Another feature of the outputs of lyric poets is that they tend to at least try some poems that are at different ends of the various scales that the bulk of their poems inhabit. Tennyson tried long, narrative poems, Browning short ones. Had Dransfield live a long and healthy life he may well have moved into modes which would have made the shape of his output completely different. As it is, there are a couple of pieces which show him reaching beyond his normal operative modes. “Society” from The Inspector of Tides is a set of eleven numbered statements:

1.	The citizens group in categories/officials, wives, children, priests, revolutionaries.
2.	They enter the compartment assigned to their category/ classroom, office, kitchen, garret. . . .

In a sense this is at the mimetic end of the mimetic – non-mimetic scale since it reproduces the mechanised divisions of the capitalist view of the citizenry. But it is also worth looking at as a kind of poem vastly different to Dransfield’s other poems, even those concerned with the vices of Australian society.

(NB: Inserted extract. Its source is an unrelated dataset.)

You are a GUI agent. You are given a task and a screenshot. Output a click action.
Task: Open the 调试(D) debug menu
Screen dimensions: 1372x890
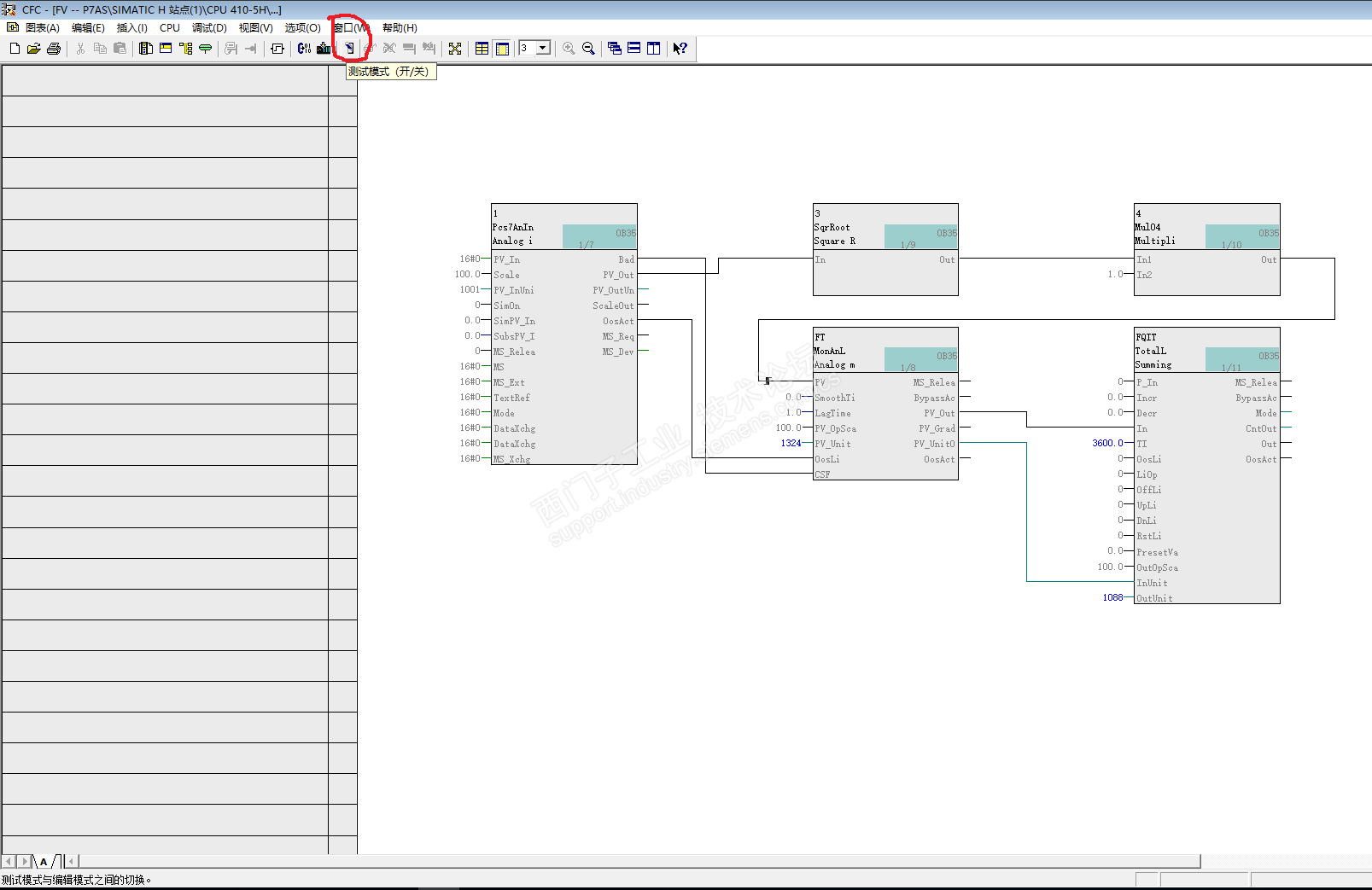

And then there is “Love (dialogue) poem”, a piece between lovers built out of reproduced dialogue:

Where can we go today
He’s in Liverpool Street.
We could go to the Park.
Someone might see us.
Where then.
. . . . .

We’d better get dressed. You’ll miss your train.
It doesn’t matter. Will you ring me before you go?
If I can. It’s a bad scene.
When are you leaving . . .

Enough of the detail makes us confident that this built out of one of Dransfield’s own relationships – it is in fact, thematically, a “leaving poem” – rather than a sort of playwright’s exercise in transcribing overheard speech. But it’s an outlier in what is otherwise a reasonably consistent lyrical output. Neither it nor “Society” are likely to appear in selections like this one of John Kinsella’s.